**What needs to be done**.
Exclude the pictures, then repeat exactly each line from the one containing "You are a GUI" to the final line of the records that follow.

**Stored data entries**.

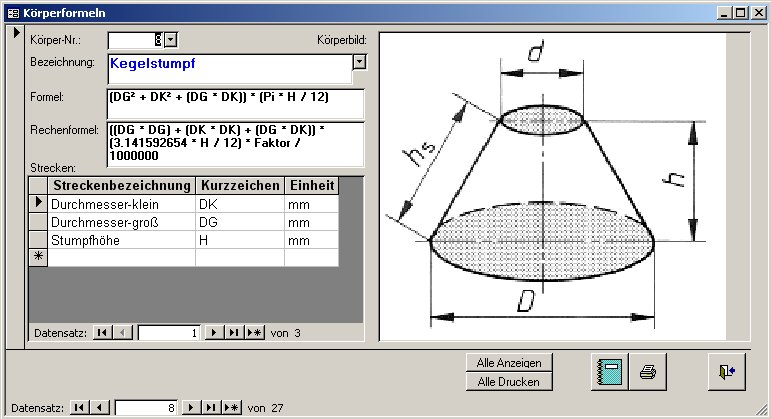Expand the Bezeichnung dropdown arrow
The height and width of the screenshot is (419, 771).
(360, 62)
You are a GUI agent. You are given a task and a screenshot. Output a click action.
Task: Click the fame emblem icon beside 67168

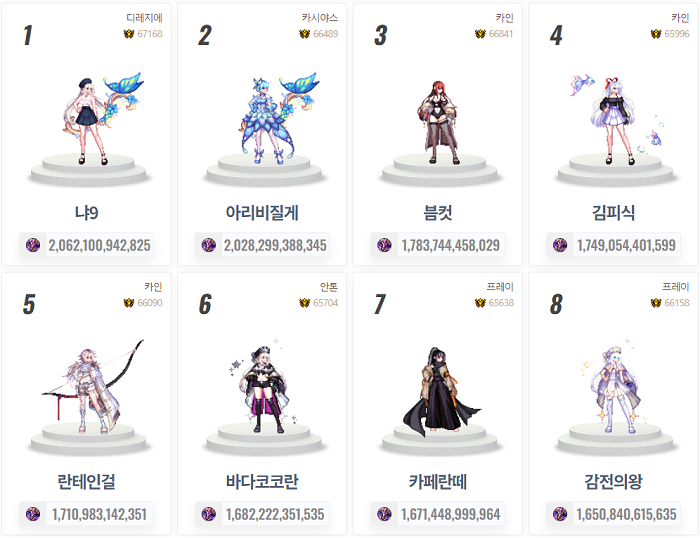tap(129, 34)
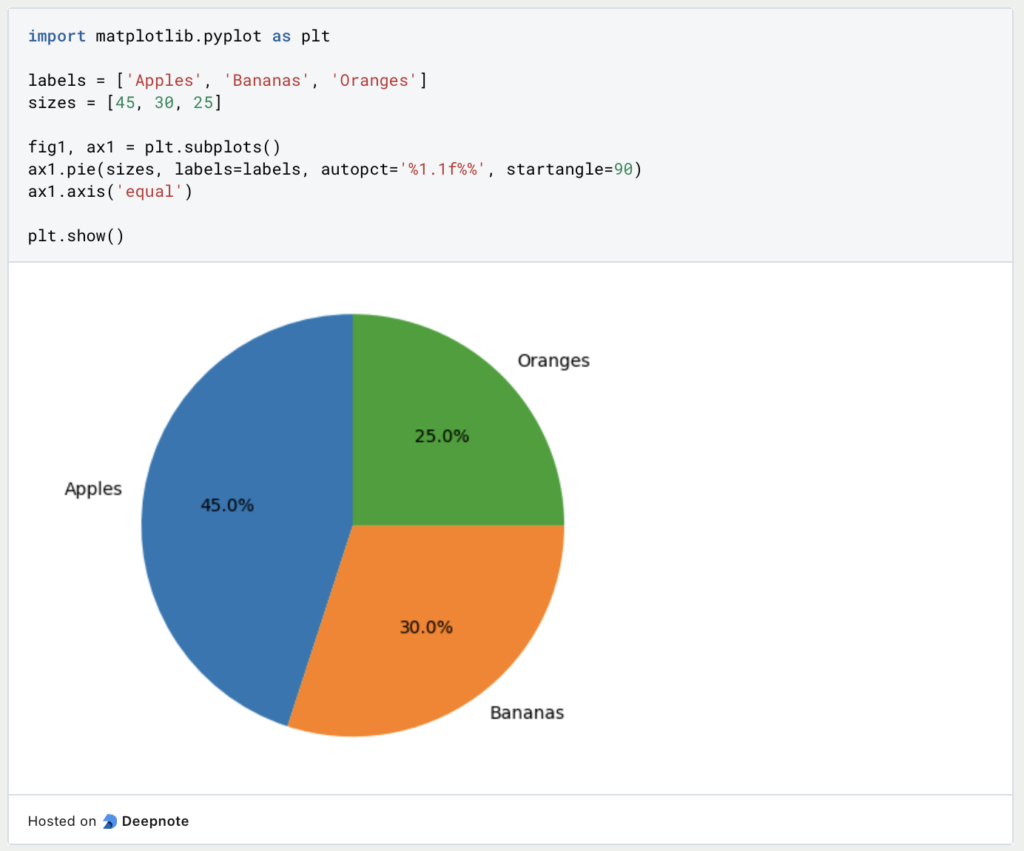Viewport: 1024px width, 851px height.
Task: Click the 'Bananas' chart label
Action: [x=527, y=713]
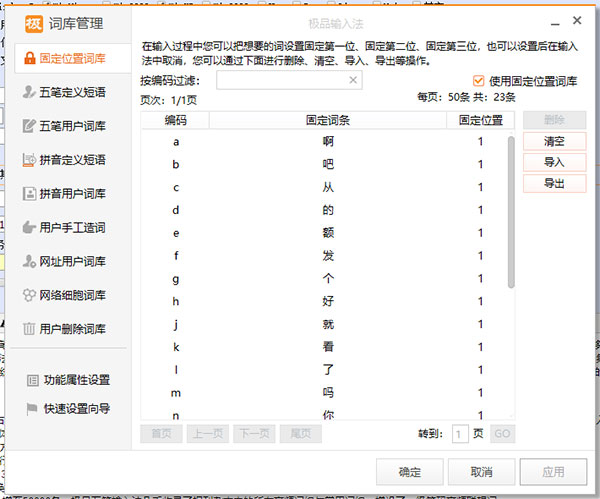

**Answer to this exercise**.
You are a GUI agent. You are given a task and a screenshot. Output a click action.
Task: Click the fame emblem icon beside 67168

tap(129, 34)
Viewport: 1024px width, 851px height.
Task: Click the 'Bananas' chart label
Action: [x=527, y=713]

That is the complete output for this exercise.